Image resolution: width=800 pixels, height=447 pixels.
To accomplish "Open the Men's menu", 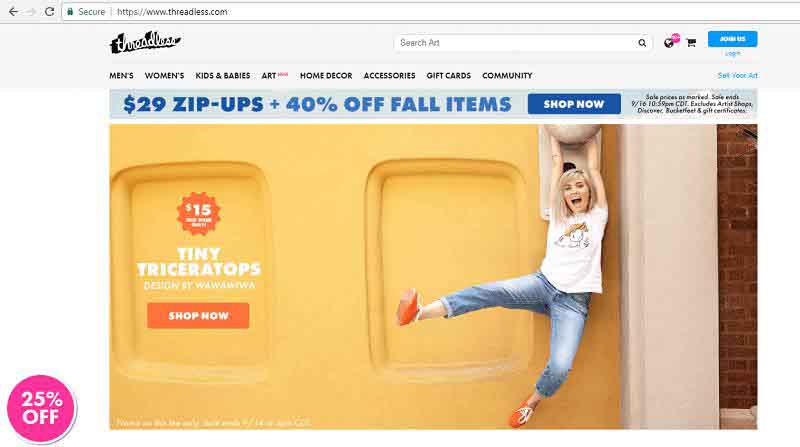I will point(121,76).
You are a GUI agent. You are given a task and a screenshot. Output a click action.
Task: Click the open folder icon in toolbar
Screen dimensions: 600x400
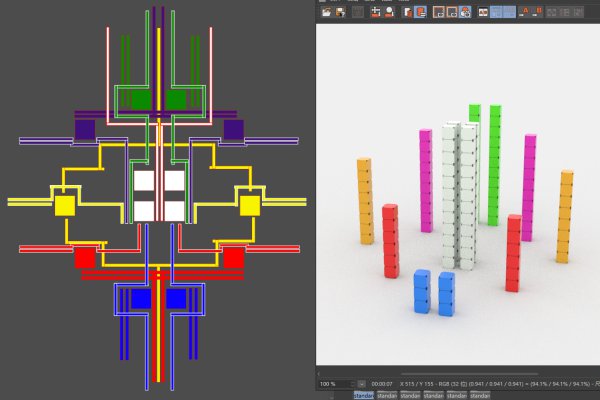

..........

## What is being asked
Reproduce the lines from the one containing "You are a GUI" through the end of the records, both ends inclusive, and omit the pictures from your answer.

## Finished exercise
You are a GUI agent. You are given a task and a screenshot. Output a click action.
Task: Click the open folder icon in toolbar
Screen dimensions: 600x400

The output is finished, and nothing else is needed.